-- BEGIN EXCERPTED DATA --

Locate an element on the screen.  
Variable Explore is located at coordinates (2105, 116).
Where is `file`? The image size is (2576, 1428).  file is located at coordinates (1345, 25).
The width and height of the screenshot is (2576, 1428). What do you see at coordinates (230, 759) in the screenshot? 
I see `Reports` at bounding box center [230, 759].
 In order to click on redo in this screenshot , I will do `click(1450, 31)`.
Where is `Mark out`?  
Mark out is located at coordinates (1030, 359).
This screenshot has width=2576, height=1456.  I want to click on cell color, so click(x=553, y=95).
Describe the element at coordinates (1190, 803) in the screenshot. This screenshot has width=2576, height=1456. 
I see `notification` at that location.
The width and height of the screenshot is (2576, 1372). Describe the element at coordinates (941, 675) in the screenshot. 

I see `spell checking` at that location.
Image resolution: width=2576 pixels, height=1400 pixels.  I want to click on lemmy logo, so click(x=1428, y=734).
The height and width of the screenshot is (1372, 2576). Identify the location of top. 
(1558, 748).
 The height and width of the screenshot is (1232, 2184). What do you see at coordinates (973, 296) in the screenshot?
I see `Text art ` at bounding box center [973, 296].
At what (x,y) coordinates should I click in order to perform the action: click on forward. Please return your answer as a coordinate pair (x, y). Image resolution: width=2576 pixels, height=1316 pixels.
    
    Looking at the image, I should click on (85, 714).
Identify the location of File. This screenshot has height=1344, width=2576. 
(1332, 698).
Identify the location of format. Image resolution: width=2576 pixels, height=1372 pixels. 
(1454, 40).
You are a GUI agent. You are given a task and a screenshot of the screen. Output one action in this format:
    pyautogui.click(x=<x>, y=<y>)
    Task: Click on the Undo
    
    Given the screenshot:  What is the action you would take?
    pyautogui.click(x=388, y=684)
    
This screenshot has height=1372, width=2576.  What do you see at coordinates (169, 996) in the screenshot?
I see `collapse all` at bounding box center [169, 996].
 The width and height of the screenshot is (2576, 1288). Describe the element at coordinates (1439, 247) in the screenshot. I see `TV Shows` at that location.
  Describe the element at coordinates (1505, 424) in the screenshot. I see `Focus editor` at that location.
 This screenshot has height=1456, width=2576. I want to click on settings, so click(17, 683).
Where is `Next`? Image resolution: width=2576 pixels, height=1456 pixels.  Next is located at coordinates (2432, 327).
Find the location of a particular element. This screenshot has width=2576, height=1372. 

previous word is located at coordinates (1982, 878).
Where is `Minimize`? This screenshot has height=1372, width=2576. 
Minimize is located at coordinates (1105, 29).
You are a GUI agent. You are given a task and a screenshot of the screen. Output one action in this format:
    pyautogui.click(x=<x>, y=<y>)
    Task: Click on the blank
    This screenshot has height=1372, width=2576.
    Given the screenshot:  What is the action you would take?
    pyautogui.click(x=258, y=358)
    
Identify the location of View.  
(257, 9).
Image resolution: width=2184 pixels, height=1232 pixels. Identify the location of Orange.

-- END EXCERPTED DATA --

EXERCISE PROMPT: Reproduce every item above, swapping "Image resolution" for "Display resolution" wherever it appears and keeping everything else the same.

COMPLETED EXERCISE:
Locate an element on the screen.  
Variable Explore is located at coordinates (2105, 116).
Where is `file`? The image size is (2576, 1428).  file is located at coordinates (1345, 25).
The width and height of the screenshot is (2576, 1428). What do you see at coordinates (230, 759) in the screenshot? 
I see `Reports` at bounding box center [230, 759].
 In order to click on redo in this screenshot , I will do `click(1450, 31)`.
Where is `Mark out`?  
Mark out is located at coordinates (1030, 359).
This screenshot has width=2576, height=1456.  I want to click on cell color, so click(x=553, y=95).
Describe the element at coordinates (1190, 803) in the screenshot. This screenshot has width=2576, height=1456. 
I see `notification` at that location.
The width and height of the screenshot is (2576, 1372). Describe the element at coordinates (941, 675) in the screenshot. 

I see `spell checking` at that location.
Display resolution: width=2576 pixels, height=1400 pixels.  I want to click on lemmy logo, so click(x=1428, y=734).
The height and width of the screenshot is (1372, 2576). Identify the location of top. 
(1558, 748).
 The height and width of the screenshot is (1232, 2184). What do you see at coordinates (973, 296) in the screenshot?
I see `Text art ` at bounding box center [973, 296].
At what (x,y) coordinates should I click in order to perform the action: click on forward. Please return your answer as a coordinate pair (x, y). Display resolution: width=2576 pixels, height=1316 pixels.
    
    Looking at the image, I should click on (85, 714).
Identify the location of File. This screenshot has height=1344, width=2576. 
(1332, 698).
Identify the location of format. Display resolution: width=2576 pixels, height=1372 pixels. 
(1454, 40).
You are a GUI agent. You are given a task and a screenshot of the screen. Output one action in this format:
    pyautogui.click(x=<x>, y=<y>)
    Task: Click on the Undo
    
    Given the screenshot:  What is the action you would take?
    pyautogui.click(x=388, y=684)
    
This screenshot has height=1372, width=2576.  What do you see at coordinates (169, 996) in the screenshot?
I see `collapse all` at bounding box center [169, 996].
 The width and height of the screenshot is (2576, 1288). Describe the element at coordinates (1439, 247) in the screenshot. I see `TV Shows` at that location.
  Describe the element at coordinates (1505, 424) in the screenshot. I see `Focus editor` at that location.
 This screenshot has height=1456, width=2576. I want to click on settings, so click(17, 683).
Where is `Next`? Display resolution: width=2576 pixels, height=1456 pixels.  Next is located at coordinates (2432, 327).
Find the location of a particular element. This screenshot has width=2576, height=1372. 

previous word is located at coordinates (1982, 878).
Where is `Minimize`? This screenshot has height=1372, width=2576. 
Minimize is located at coordinates (1105, 29).
You are a GUI agent. You are given a task and a screenshot of the screen. Output one action in this format:
    pyautogui.click(x=<x>, y=<y>)
    Task: Click on the blank
    This screenshot has height=1372, width=2576.
    Given the screenshot:  What is the action you would take?
    pyautogui.click(x=258, y=358)
    
Identify the location of View.  
(257, 9).
Display resolution: width=2184 pixels, height=1232 pixels. Identify the location of Orange.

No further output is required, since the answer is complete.